| EXERCISE |
Retype the lines below exactly, but only those from the line that has "The image size is (1235, 420)." through the line that has "Click the first drill". Omit every picture.

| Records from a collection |
Content starts

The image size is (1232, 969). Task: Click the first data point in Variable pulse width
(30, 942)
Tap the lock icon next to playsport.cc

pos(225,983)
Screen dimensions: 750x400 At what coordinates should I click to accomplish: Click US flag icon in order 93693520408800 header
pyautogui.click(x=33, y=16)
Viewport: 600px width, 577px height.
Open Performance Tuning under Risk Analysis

Content ends
Content starts

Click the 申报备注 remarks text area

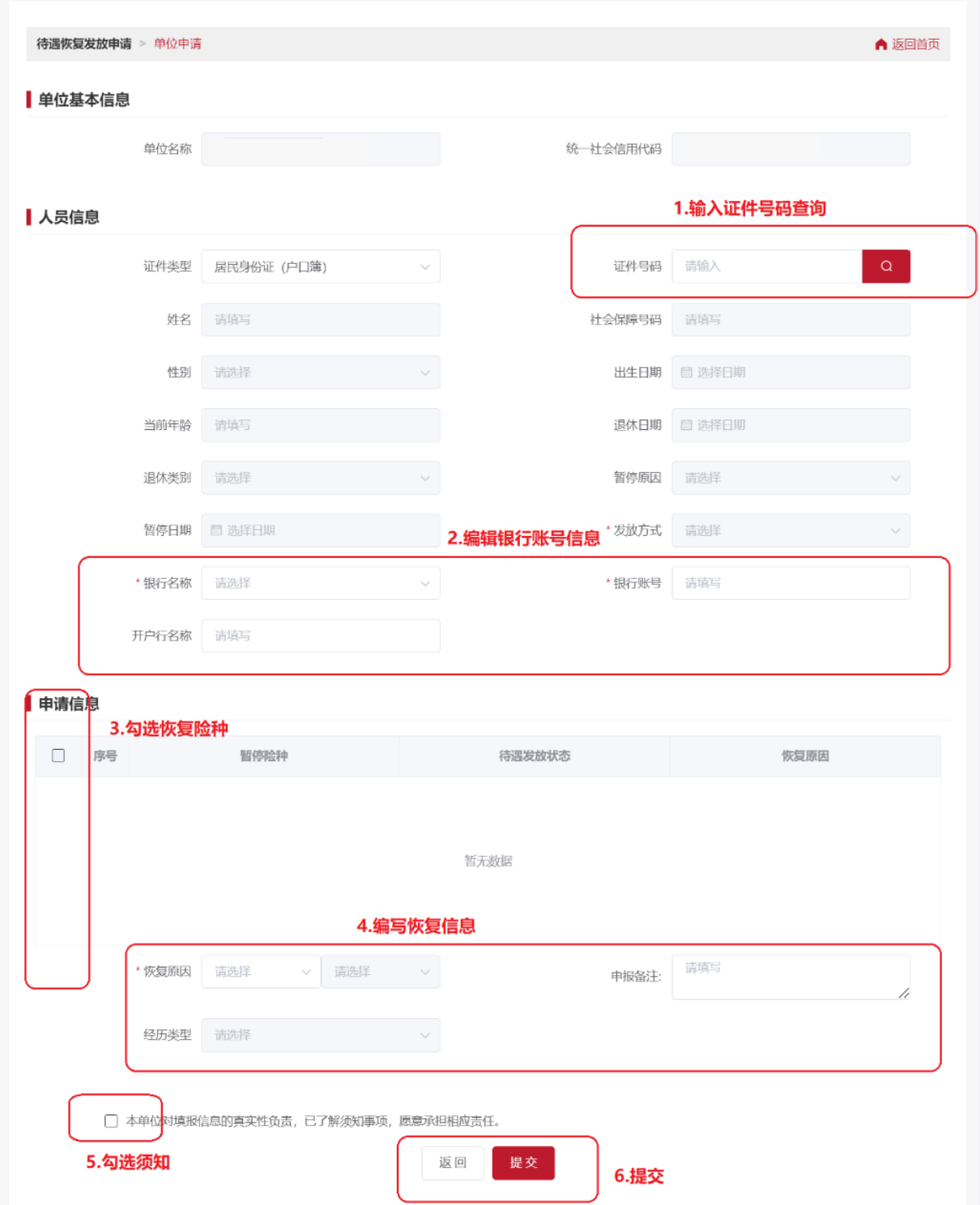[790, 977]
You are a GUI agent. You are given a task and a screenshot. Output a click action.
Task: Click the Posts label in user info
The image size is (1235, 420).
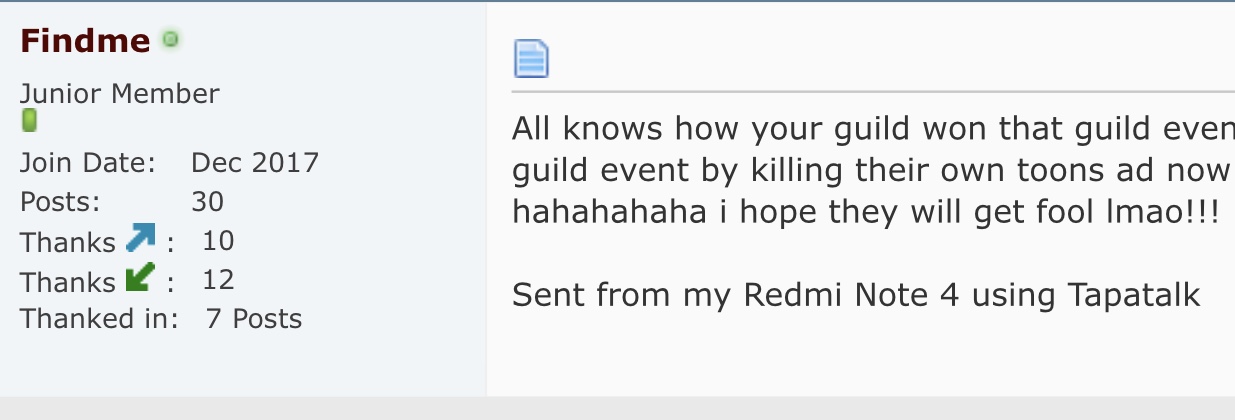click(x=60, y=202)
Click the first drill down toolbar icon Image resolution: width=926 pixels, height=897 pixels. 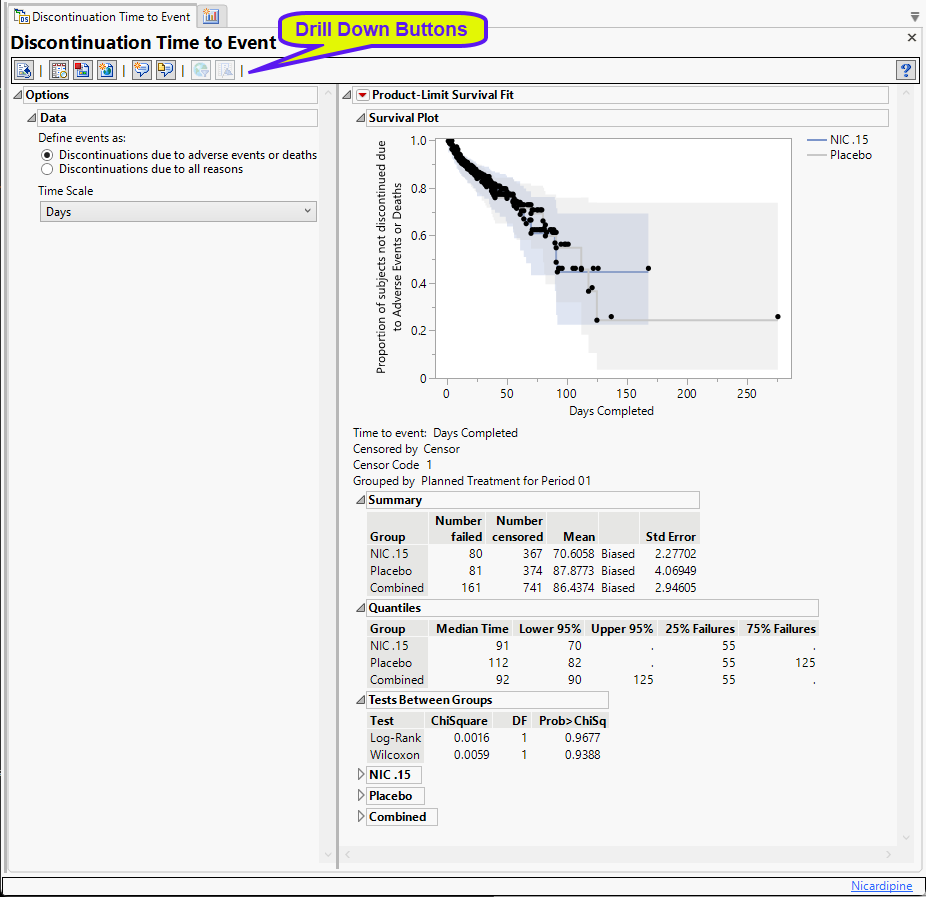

Content ends

| WRITTEN SOLUTION |
The image size is (1235, 420).
click(x=60, y=202)
Click the first drill down toolbar icon Image resolution: width=926 pixels, height=897 pixels. 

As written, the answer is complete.